Segment Open

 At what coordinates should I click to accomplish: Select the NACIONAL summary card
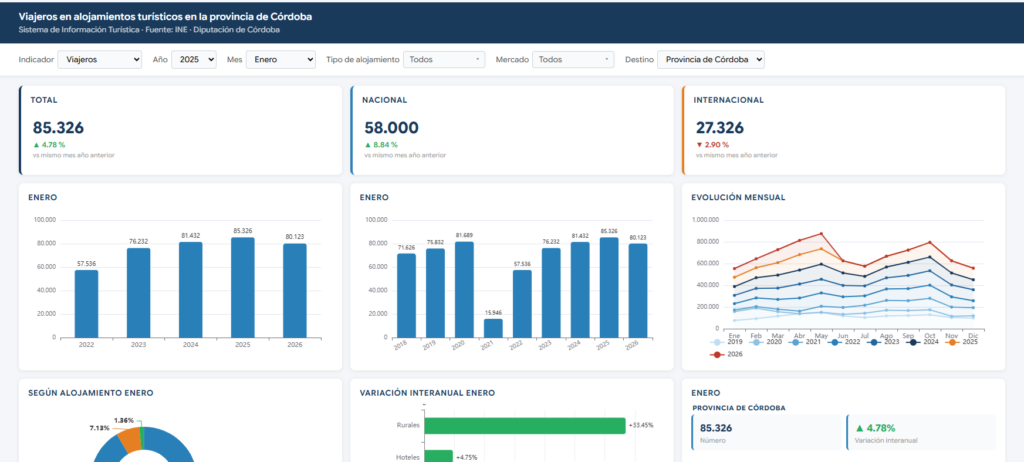pyautogui.click(x=512, y=130)
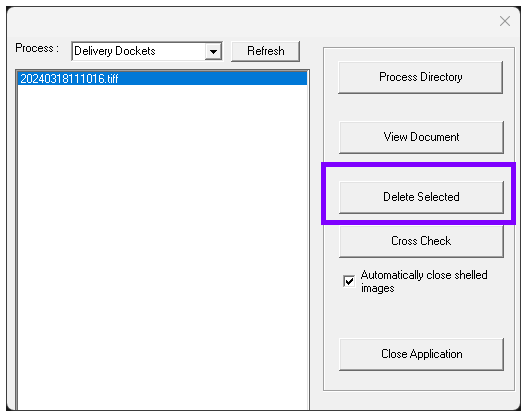The height and width of the screenshot is (420, 526).
Task: Click the Delivery Dockets combo box text
Action: point(115,51)
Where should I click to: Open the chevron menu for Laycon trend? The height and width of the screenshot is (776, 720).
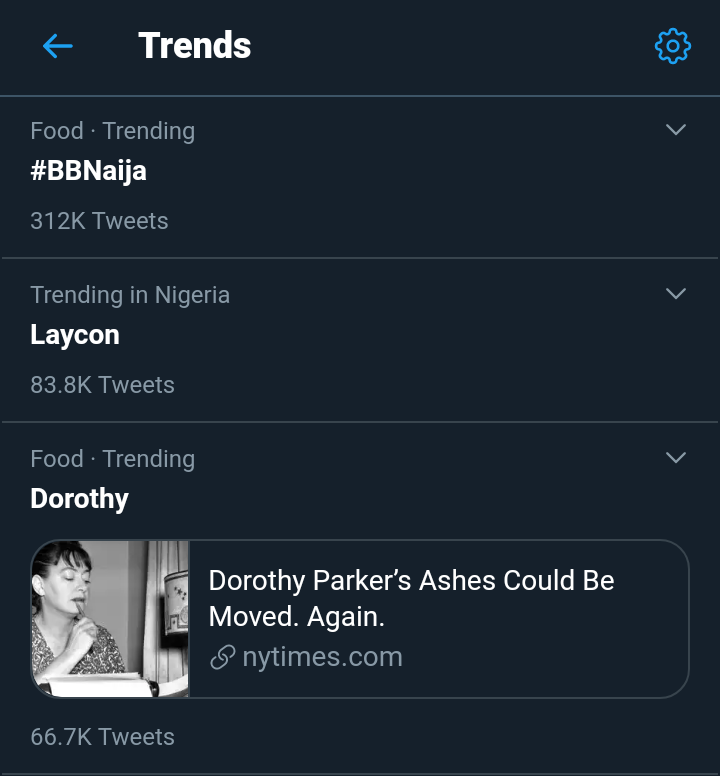click(676, 294)
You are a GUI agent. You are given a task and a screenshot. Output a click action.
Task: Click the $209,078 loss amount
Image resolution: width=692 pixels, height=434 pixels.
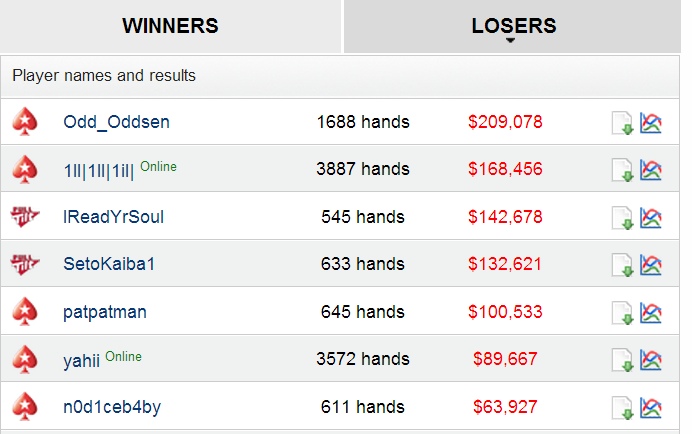505,122
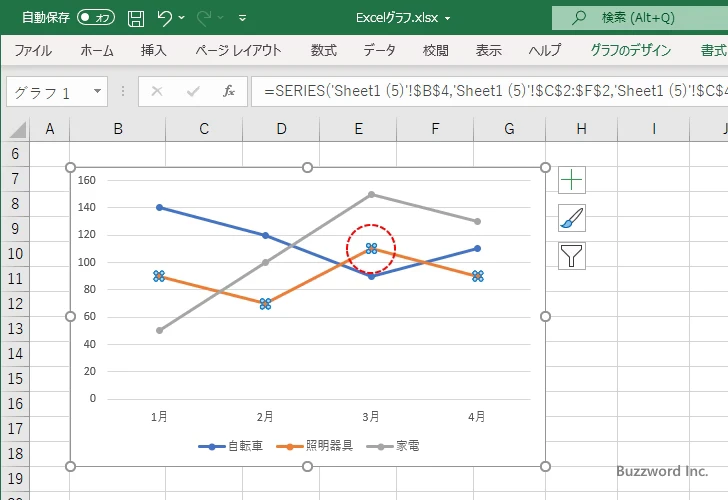Expand the Name Box dropdown arrow
The width and height of the screenshot is (728, 500).
pos(97,92)
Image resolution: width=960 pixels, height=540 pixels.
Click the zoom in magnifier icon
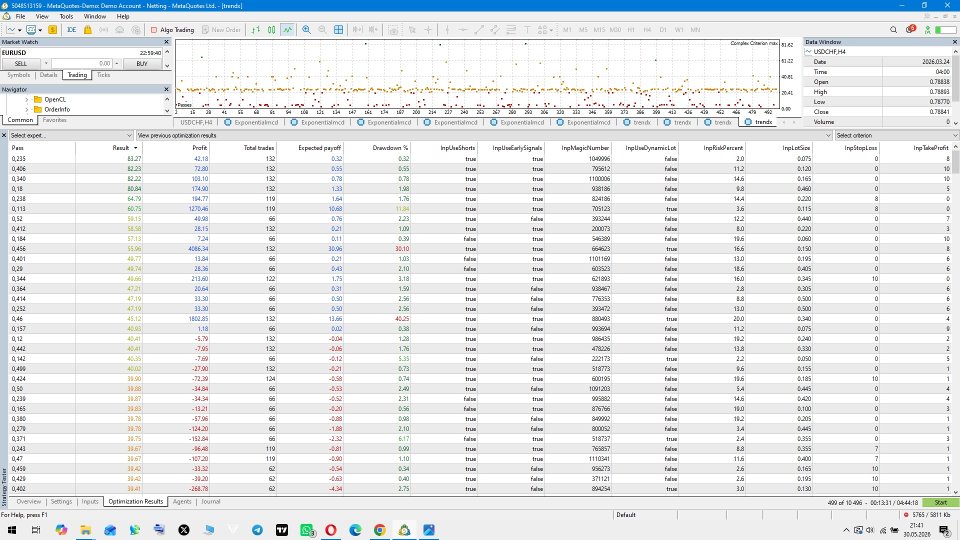tap(306, 29)
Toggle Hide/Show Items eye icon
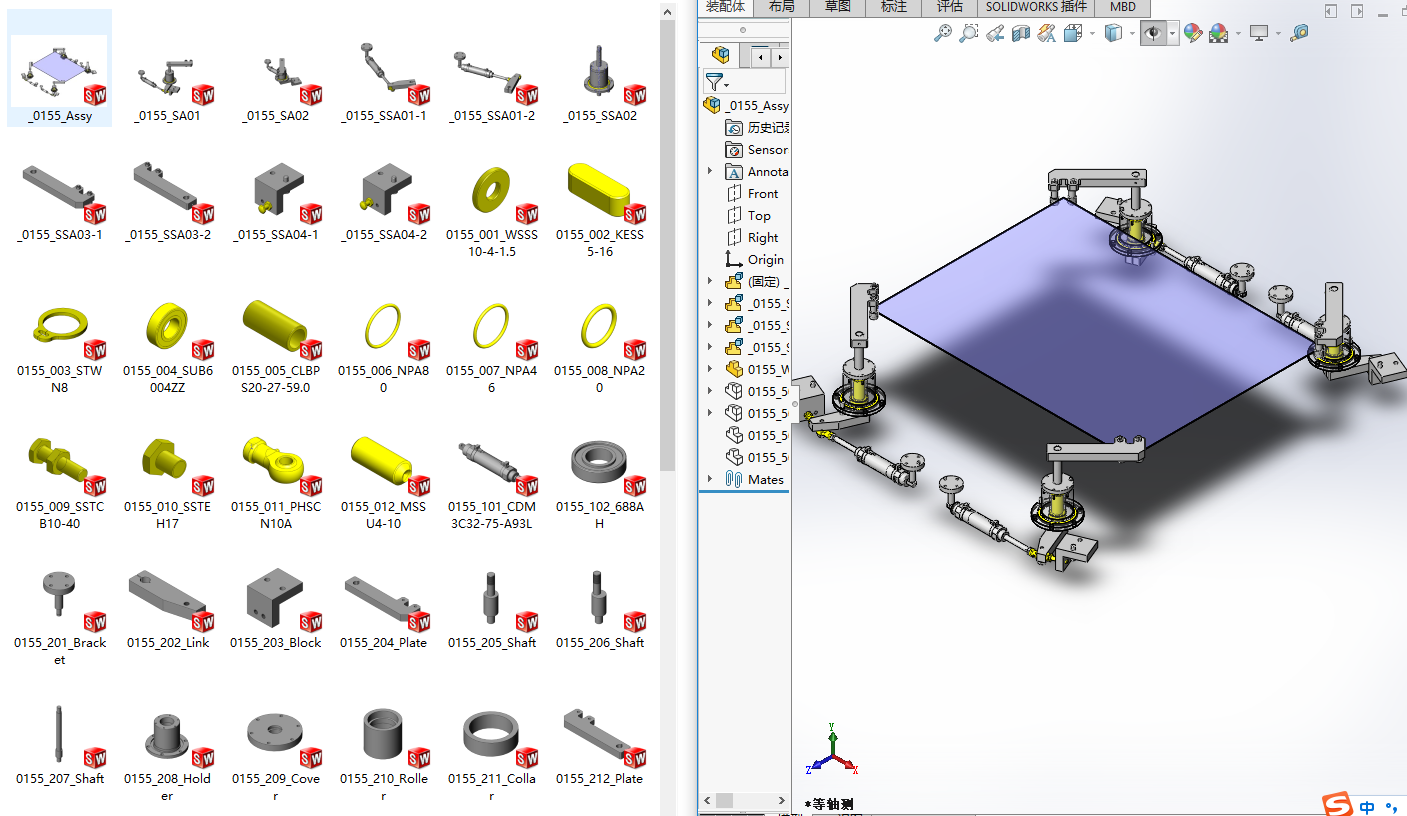Image resolution: width=1407 pixels, height=816 pixels. point(1152,33)
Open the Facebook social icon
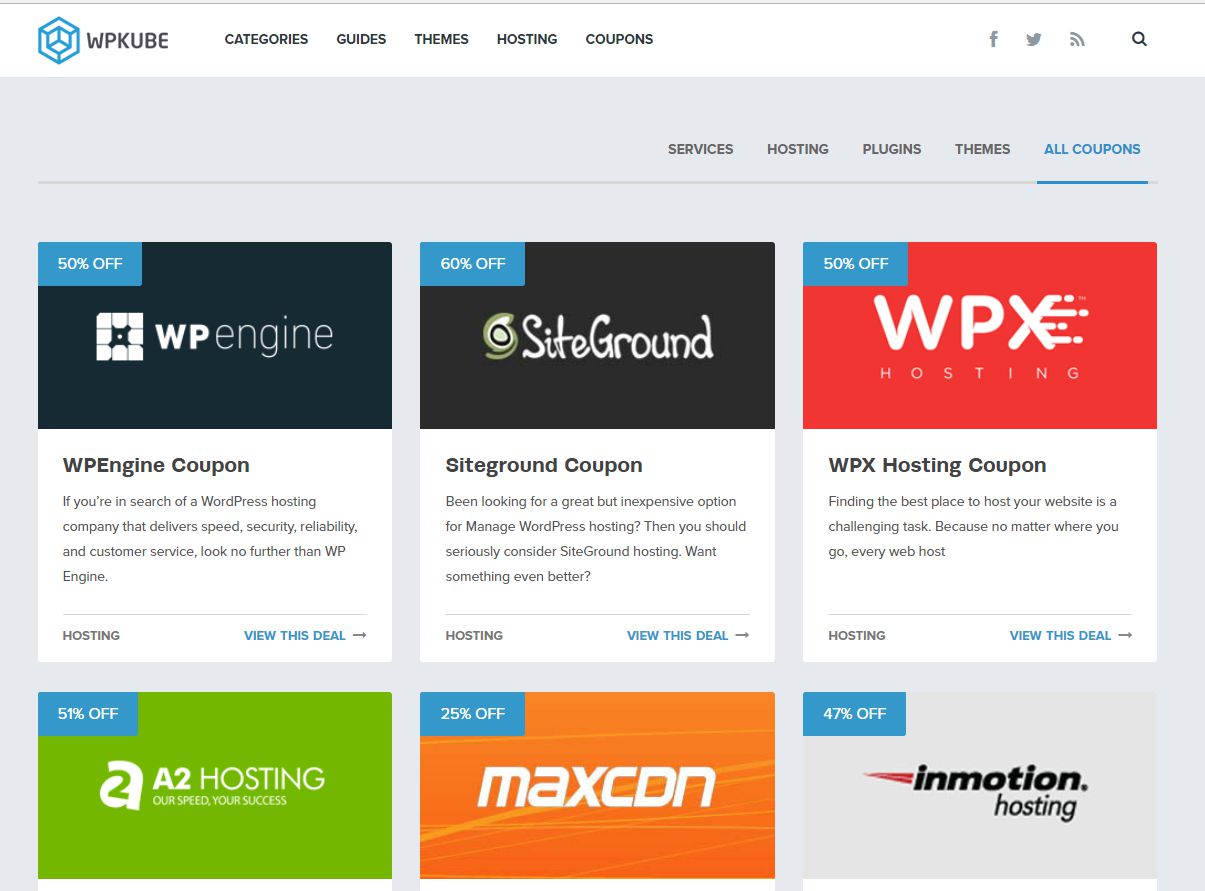Viewport: 1205px width, 891px height. coord(993,39)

Segment Closed

▶ How to complete this task
Above are the records; repeat their lines from the first through the line containing "Task: Click the $209,078 loss amount", and leave out each picture.

▶ Task output
 At what coordinates should I click to accomplish: Select the NACIONAL summary card
pyautogui.click(x=512, y=130)
The height and width of the screenshot is (420, 526).
Task: Click the Delivery Dockets combo box text
Action: point(115,51)
Where should I click to: Open the chevron menu for Laycon trend? The height and width of the screenshot is (776, 720).
click(676, 294)
You are a GUI agent. You are given a task and a screenshot. Output a click action.
Task: Click the $209,078 loss amount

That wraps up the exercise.